I saw more men than I expected simply sitting and talking, and, from what it looked like, just cuddling with girls. I was surprised when I saw that, and was almost angry at myself, because for about two seconds I almost felt bad for the men—maybe they felt inadequate or underappreciated in other parts of their lives, so they turned to strip clubs and prostitutes to fill the void. I had spent the night seething with hatred for the men I saw in the club, but for that brief moment, I wondered if they maybe just wanted to feel close to someone—maybe they were seeking intimacy that they lacked in their lives. In writing this, I thought of Newmahr’s concept of intimacy in her book Playing on the Edge: Sadomasochism, Risk, and Intimacy (2011). Newmahr explains that we normally conceptualize intimacy as something with positive connotations, something that cannot occur without consent. But, she posits, we only focus on the appreciation of intimacy, and do not acknowledge that it can occur even if it is one-sided—for instance, as awful as it sounds, there is still a degree of intimacy in rape (178). Even though the intimacy in the case of rape is unwanted, it is still present. Intimacy equals access, and access is present in many forms of contact.
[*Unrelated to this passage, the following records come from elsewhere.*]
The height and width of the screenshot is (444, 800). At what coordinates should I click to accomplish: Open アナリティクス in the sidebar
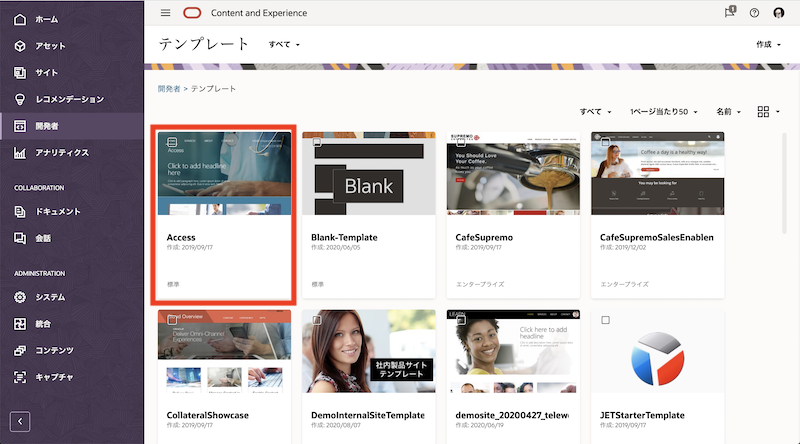tap(62, 153)
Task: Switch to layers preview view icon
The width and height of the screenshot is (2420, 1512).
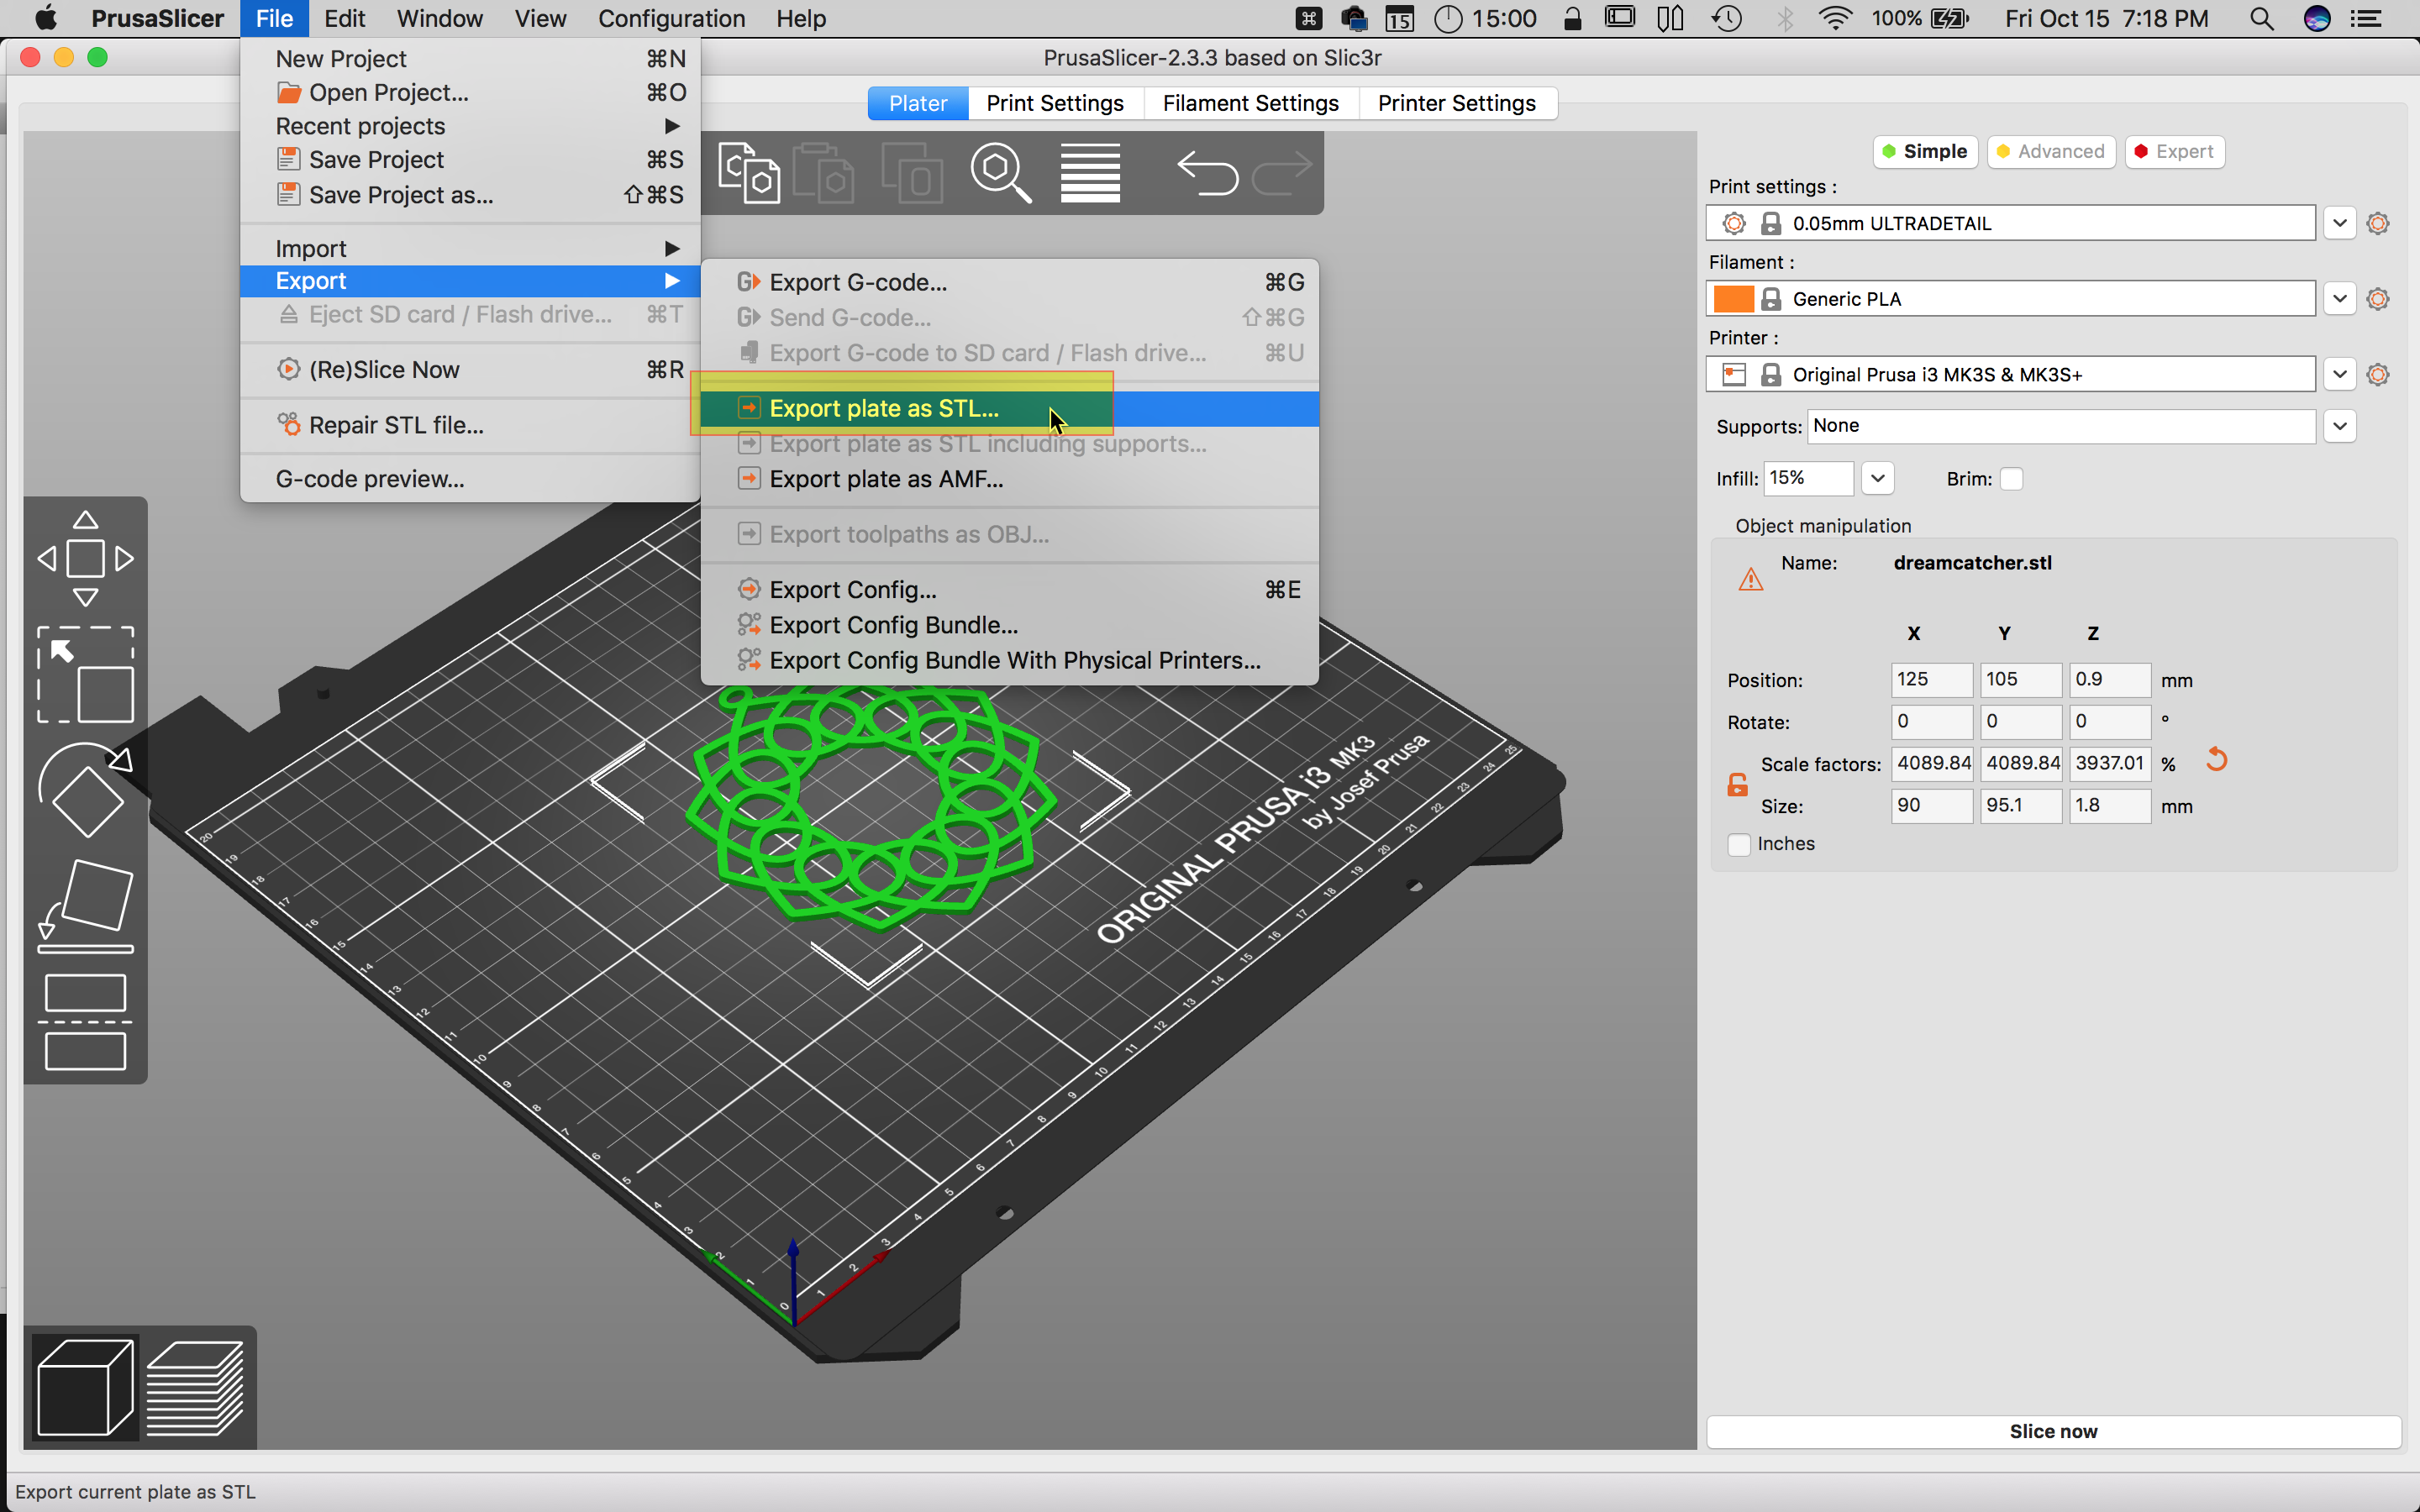Action: point(195,1388)
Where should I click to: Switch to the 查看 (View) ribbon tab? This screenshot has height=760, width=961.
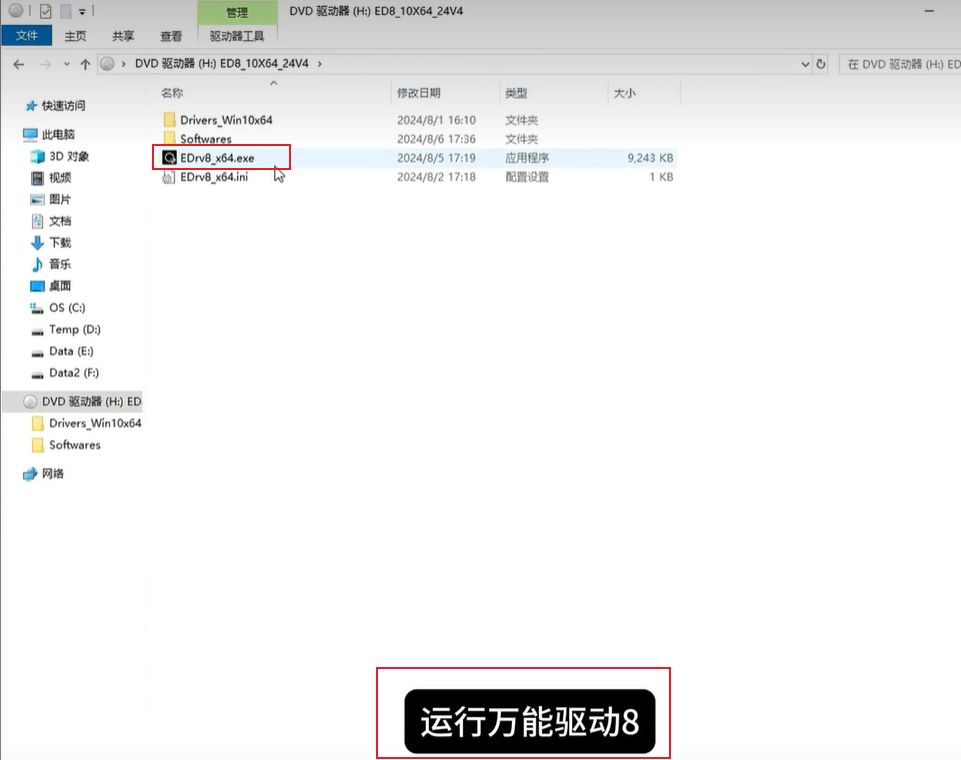171,36
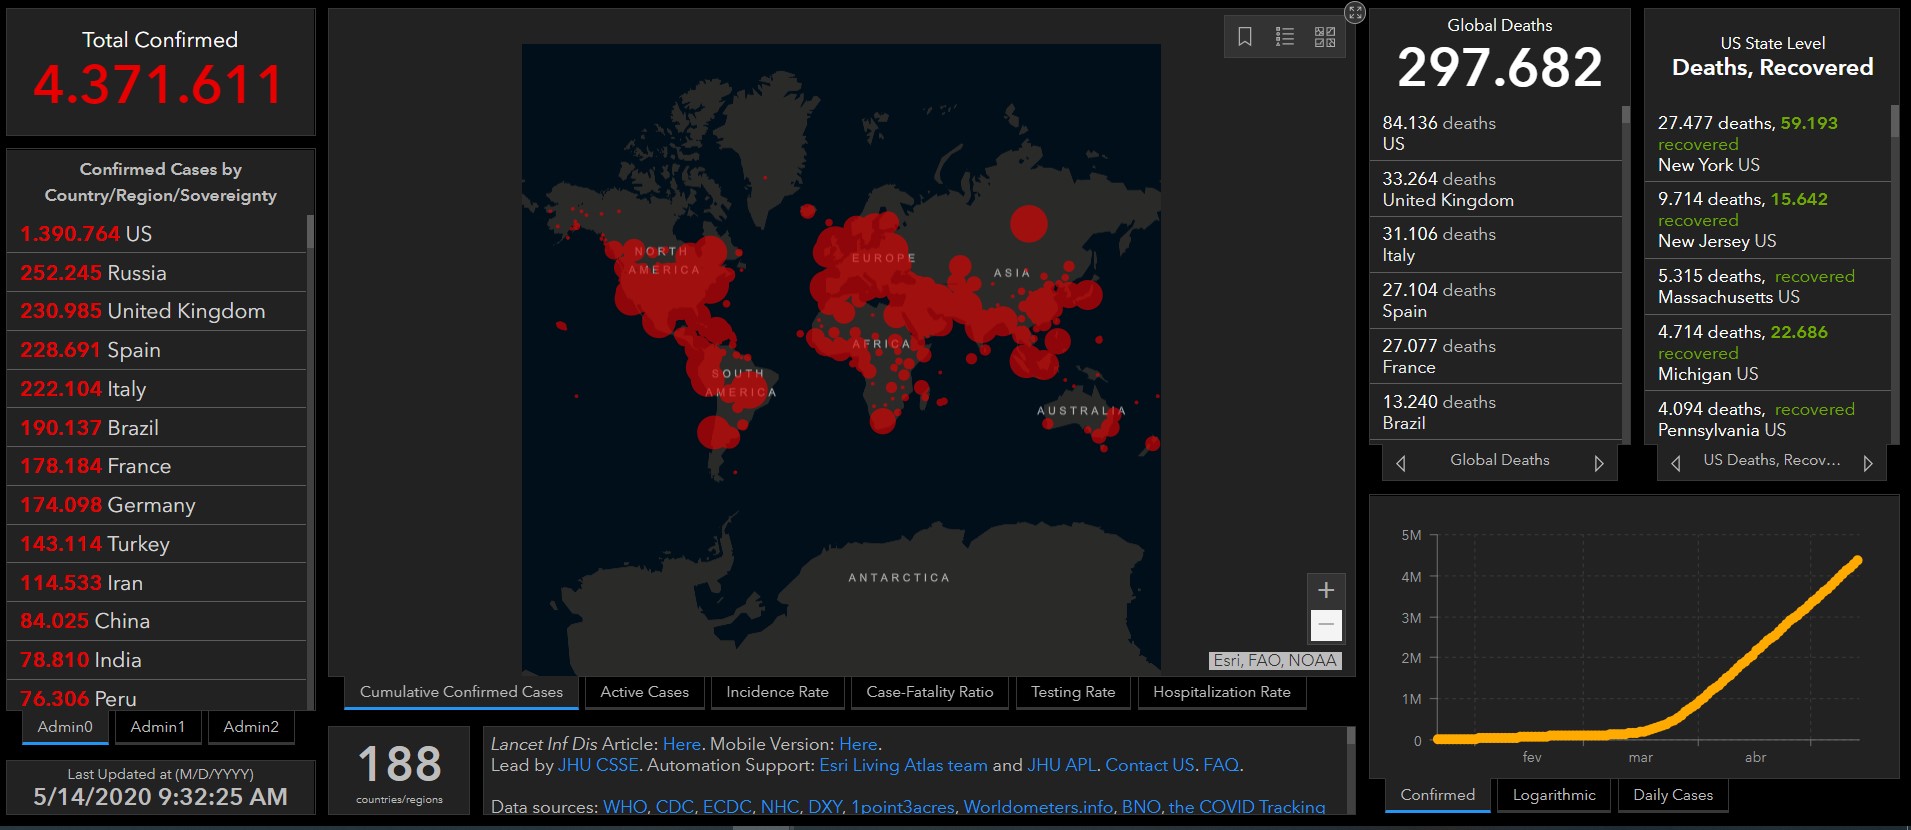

This can be connected to my hypothesis about men seeking some form of acceptance that they don’t gain elsewhere: even if the women do not experience the same level of appreciation that the men do, intimacy is still woven into the experience, and the man experiences it to whatever degree he allows himself. He has gained access, and thus he has experienced a certain degree of intimacy.
CONCLUSION
These two topics encompass the main, and what I perceived to be the most important, themes that I saw present at the strip club I went to. From my time there, it was evident, as stated above, that men who embody hegemonic masculinity are the driving force behind expressions of sex—they are the ones who define it. In addition, it is clear that many of the women have chosen this occupation because they feel they have no other choice, and know they will make more money as strippers and/or prostitutes than they would at any other job within their reach. However, this one strip club by no means represents them all, and I do not intend the information in this blog to be extended to every strip club in Baltimore, or in America.
*This name has been changed to preserve anonymity
-Moriah Patashnik
WORKS CITED:
Newmahr, Staci. 2011. Playing on the Edge: Sadomasochism, Risk, and
Intimacy. Bloomington, IN: Indiana University Press.
Chin, Ko-Lin, and James O. Finckenauer. 2012. Selling Sex Overseas:
Chinese Women and the Realities of Prostitution and Global Sex Trafficking.
New York, NY: New York University Press.